▶ _To do_:
A. In the forum thread about the inverse triangle inequality, what is the inequality |x| ≤ a said to be equivalent to?
B. Reproduce the part of the forum thread about the inverse triangle inequality that begins at the words "ok, let's look" and ends after "around the expressions?".
C. Carry on the forum thread about the inverse triangle inequality, picking up after its last sentence.

▶ _Document passage_:
* start *
Question

im trying to prove the inverse triangle inequality\[||x|-|y||\leq|x-y|\]like this:\[x=x-y+y,\]\[|x|=|x-y+y|,\]\[|x|\leq|x-y|+|y|,\]\[|x|-|y|\leq|x-y|.\]i get stuck here; dont know if its legit or not to take the absolute value of the LHS and preserve the inequality. help?

Answer 1

your statement is equivalent to
\(-|x-y|\leq |x|-|y|\leq |x-y|\)
now use triangle inequality

Answer 2

im a little confused... how can i do that?

Answer 3

Do you know that the inequality \(|x|\leq a\) is equivalent to \(-a\leq x\leq a\) ?

Answer 4

i agree, but how can i apply the triangle inequality to the above system?

Answer 5

i thought i could only apply it to an expression.

Answer 6

ok, let's look at the first inequality \(-|x-y|\leq |x|-|y|\). Can you rewrite the inequality so that there is no minus (but all plus) by moving around the expressions?

Answer 7

Can you see that it is equivalent to \(|y|\leq |x|+|x-y|\)?

Answer 8

\[-|x-y|\leq|x|-|y|\implies|y|\leq|x|+|x-y|?\]

Answer 9

great!

Answer 10

Now if we apply the triangle inequality to \(|y|=|(y-x)+x|\) what do we get?
* end *
▶ _Source excerpt_:
* start *
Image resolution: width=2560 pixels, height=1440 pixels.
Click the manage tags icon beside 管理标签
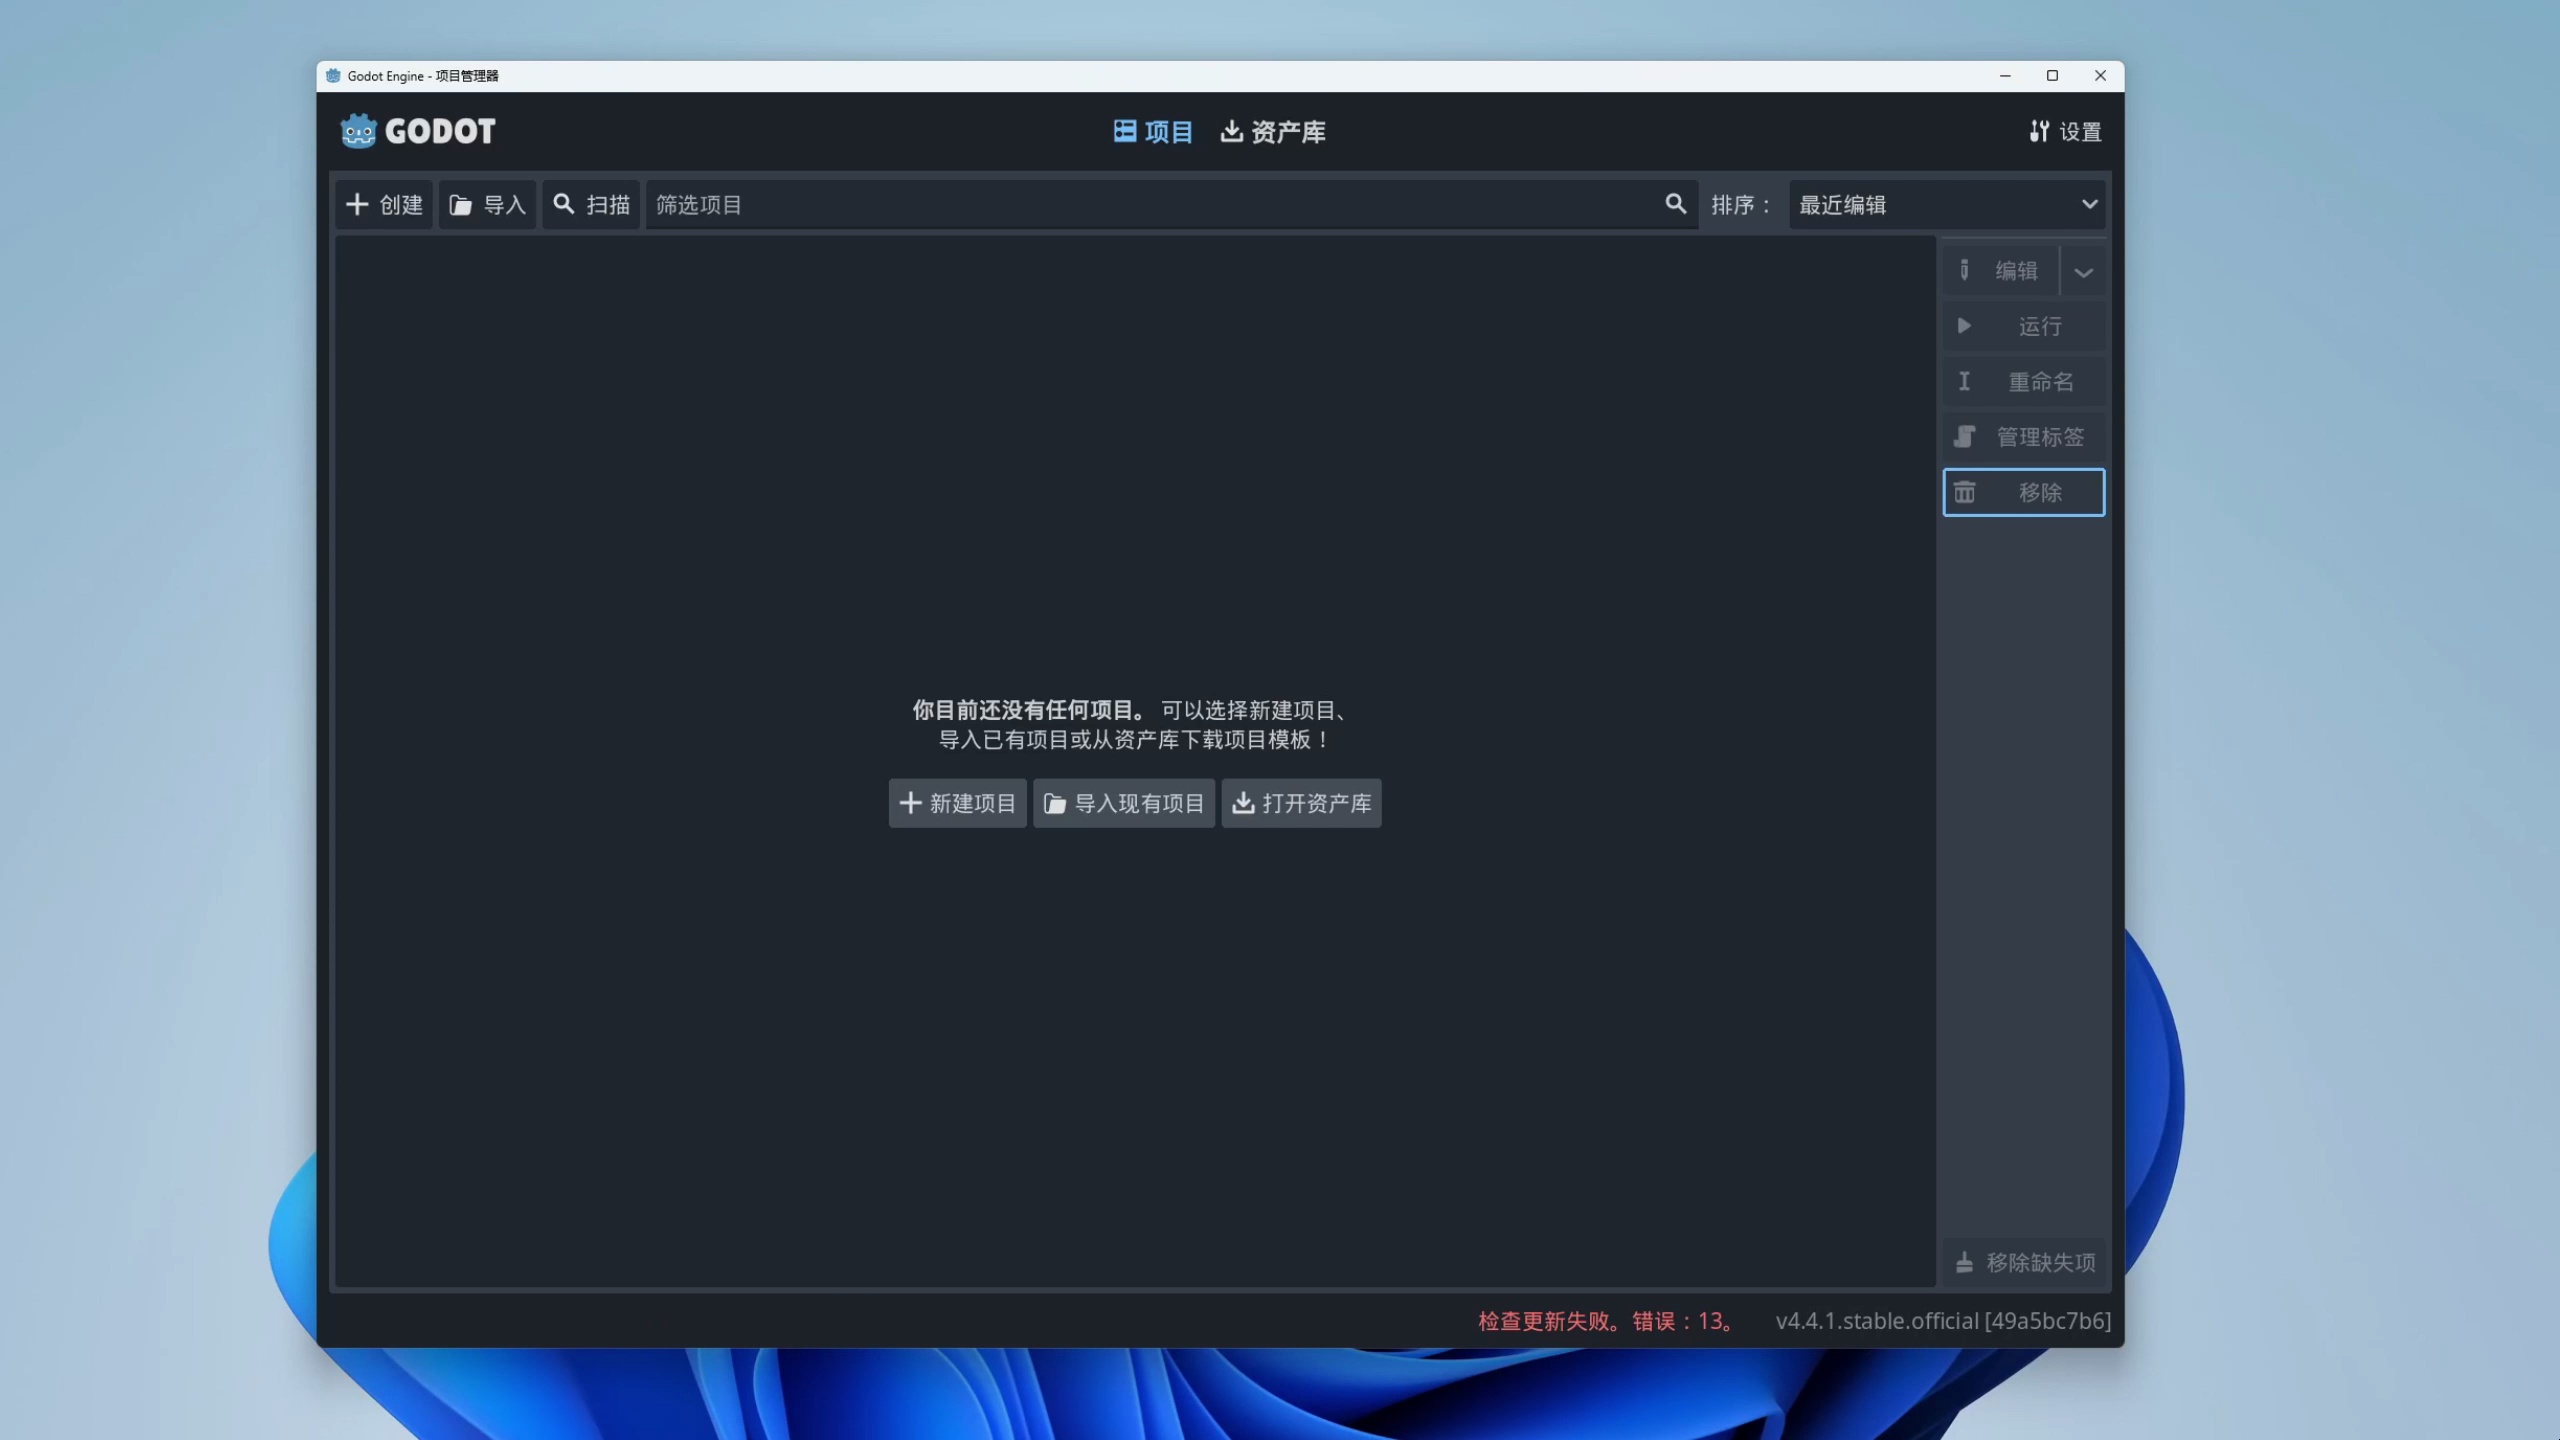click(x=1963, y=436)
* end *
▶ _Answers provided_:
A. −a ≤ x ≤ a

B.
ok, let's look at the first inequality \(-|x-y|\leq |x|-|y|\). Can you rewrite the inequality so that there is no minus (but all plus) by moving around the expressions?

C.
Answer 11

\[|y|\leq|y-x|+|x|\]

Answer 12

yes, but that is the same as \(|y|\leq |x|+|x-y|\) right ? since |y-x|=|x-y|

Answer 13

i agree.

Answer 14

so if you want a more linear argument we can like this for the first inequality:
\(|y|=|(y-x)+x|\leq |y-x|+|x|=|x|+|x-y|\)
It follows that
\(-|x-y|\leq |x|-|y|\)

Answer 15

you can do something similar to the 2nd one

Answer 16

that makes sense. and with this, we can conclude that\[||x|-|y||\leq|x-y|?\]

Answer 17

yes, if you prove two inequalities:
\(-|x-y|\leq |x|-|y|\) and \(|x|-|y|\leq |x-y|\)
you conclude the original inequality

Answer 18

beautiful. i see it now. thank you very much for your time and help. i appreciate it a lot!

Answer 19

you are welcome :)